◆ **Requirement**: The exercise calls for every entry that follows to be repeated exactly.

◆ **Records for processing**:

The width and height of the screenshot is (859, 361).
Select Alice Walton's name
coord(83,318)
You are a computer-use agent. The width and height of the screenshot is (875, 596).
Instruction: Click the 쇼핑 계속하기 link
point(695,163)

◆ **Response area**:
The width and height of the screenshot is (859, 361).
Select Alice Walton's name
coord(83,318)
You are a computer-use agent. The width and height of the screenshot is (875, 596).
Instruction: Click the 쇼핑 계속하기 link
point(695,163)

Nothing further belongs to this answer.